Despite the operational tradeoffs the camera is sure to set the new benchmark in high-performance compact camcorders. Every camera of course comes with its own set of compromises. And this camera is no exception.
Mega Hype Abounds for Canon’s New Camera
Unless you’re Sony it isn’t too often that a camera manufacturer rents a Hollywood studio, in this case Paramount, and hires an A-list director, in this case, Martin Scorsese, to do the introductory honors. But that’s exactly the case on November 3 as Canon will announce its most professional large-format camera yet from its underrated and (until now) ignored video division. Not another DSLR variant, the new camera is expected to offer very high resolution at 4K or greater, 4:2:2 intraframe compression, and practical recording to SSD onboard storage. Any way you look at the new camera, this is an aggressive upscale move, and a veritable shot across the bow to Sony’s best-seller F3 model, which has dominated the scene for most of the past year.

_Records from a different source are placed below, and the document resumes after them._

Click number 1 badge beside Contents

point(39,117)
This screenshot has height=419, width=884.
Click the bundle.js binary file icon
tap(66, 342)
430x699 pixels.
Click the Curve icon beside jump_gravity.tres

Given Canon’s propensity for excellent controls, rugged construction, and operational ease, this camera could quickly become a major player in the large-sensor camera wars, especially given the quality of Canon optics that will surely go with it. As Panasonic fumbles and Sony shakes in its boots, the stakes couldn’t be greater for the major camera manufacturers (and RED) as we near the moment of the great announcement amid the pomp and circumstance this coming Thursday.
Stay tuned. I’ll be all over this one.
Shooting Film in a Digital Era
I’ve always been a film guy. I cut my teeth on 16mm. My first child was an Arri 16SRII for which I traveled to the factory in Munich factory 30 years ago to take the delivery. At the National Geographic, that’s all we shot, day in and day out, and there was something reassuring about it: we could hear the film and sprockets chugging away, and we knew we were recording images. With our many years of experience, we had absolute confidence in what those images actually were.

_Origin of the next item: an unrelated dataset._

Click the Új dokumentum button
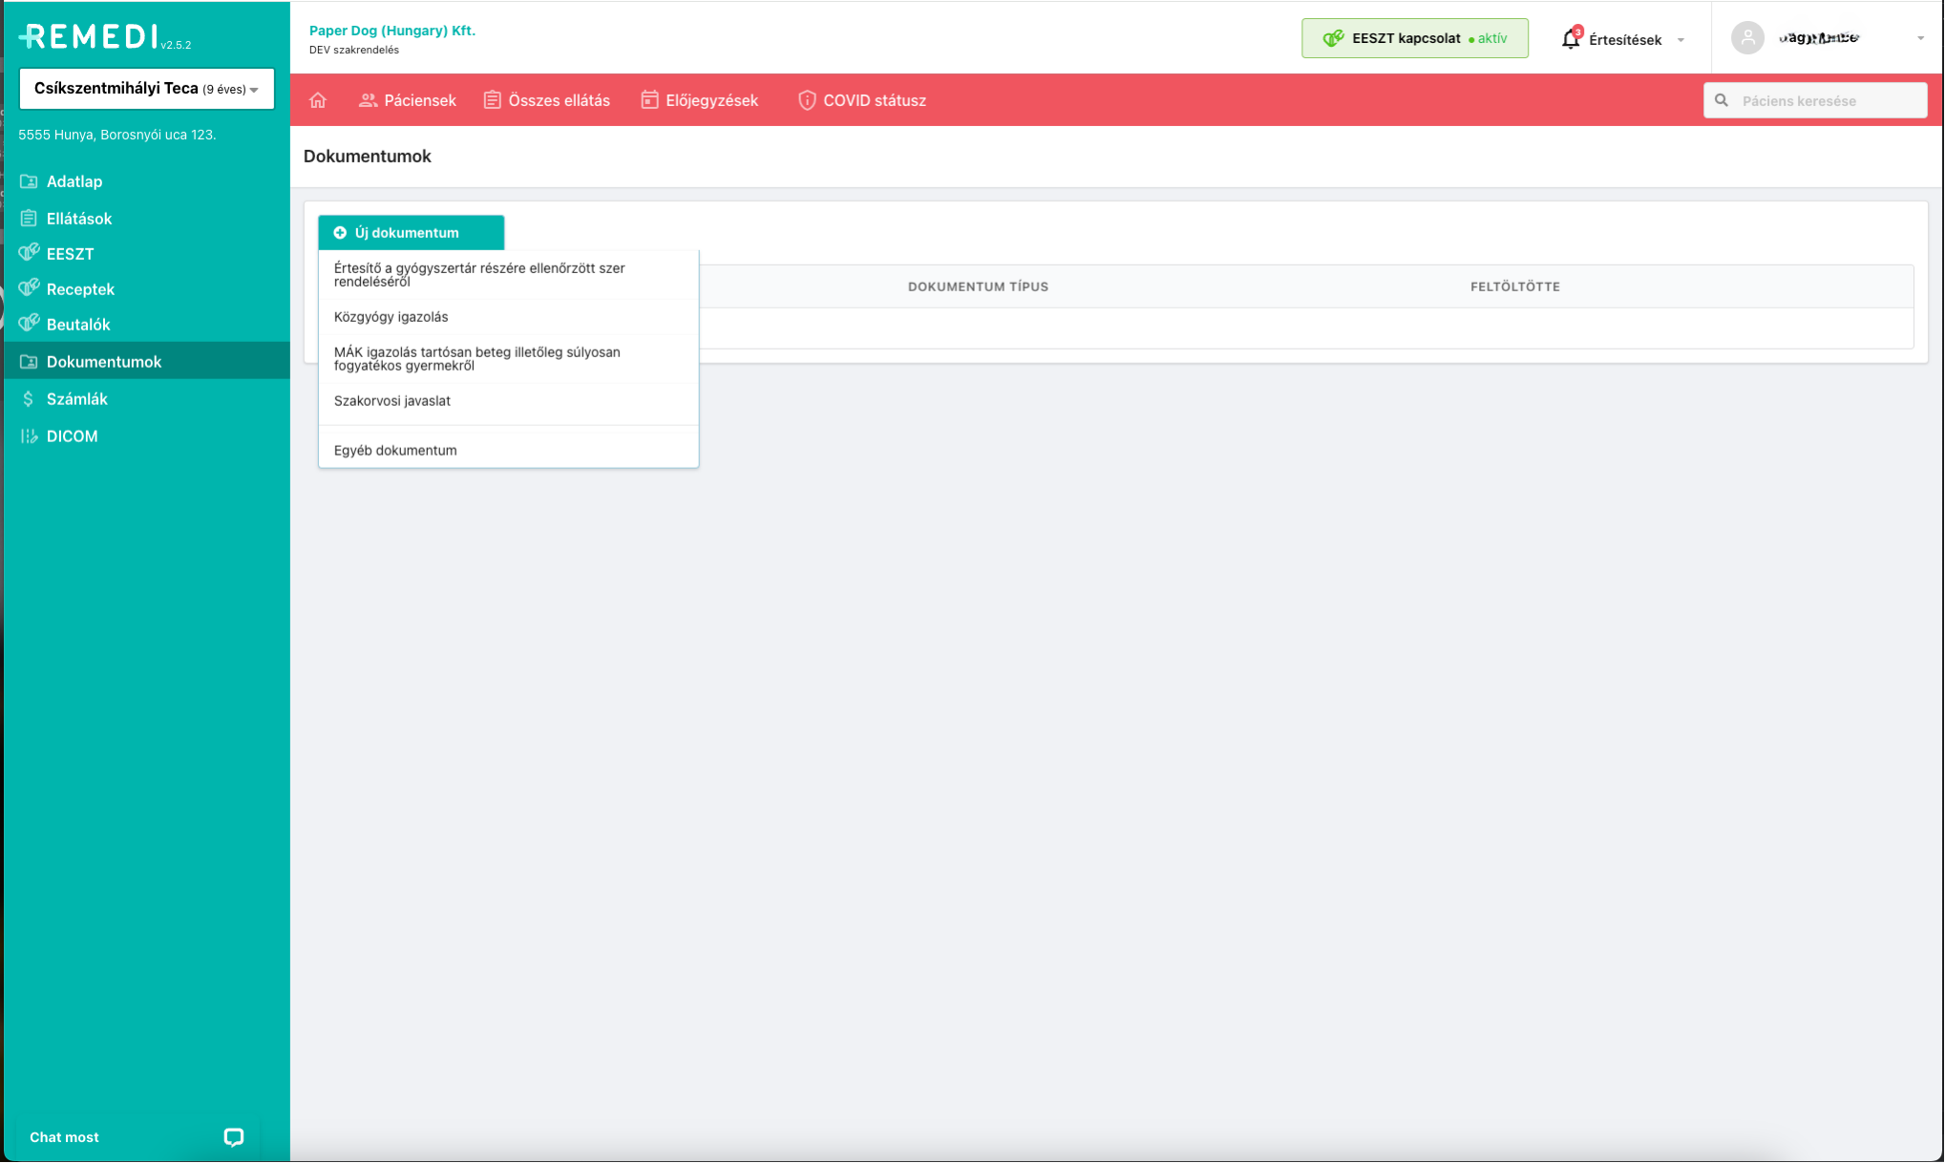This screenshot has width=1945, height=1163. (411, 233)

This month I’ve been shooting second unit camera for Moonrise Kingdom, directed by my old friend Wes Anderson. Wes and I date back to the pre-Bottle Rocket days, when I used to shoot commercials and industrial films for Owen Wilson’s dad in Dallas. In those days the film medium was all we had if we really wanted to make a movie. The digital thing was still at least a decade away for serious filmmakers.
Which is why this shoot for me on Super 16 was like a breath of fresh air. The S16mm camera strapped to the underbelly of a 270-horsepower Cessna seaplane would be challenging enough for any imaging system, given the physical stress and massive volume of water pouring back over the lens on take-off. Employing a digital camera however in this setup would be sheer folly, given the force and volume of water and the tight waterproofing required to protect the camera from the massive assault. A modern digital cinema given its thermal characteristics would likely not be able to sustain the heat buildup inside many layers of water-tight plastic – without substantial re-engineering with respect to the camera’s cooling fan and concomitant changes in the aerodynamics of the aircraft.
Here the simplicity and reliability of perforated film chugging over sprockets made the most sense, as the film camera was clearly the right tool for the job. The versatility and latitude of the Vision 3 7213 film proved to be just as critical; the lighting conditions aloft changing dramatically as we darted in and out of the thick clouds of an approaching storm.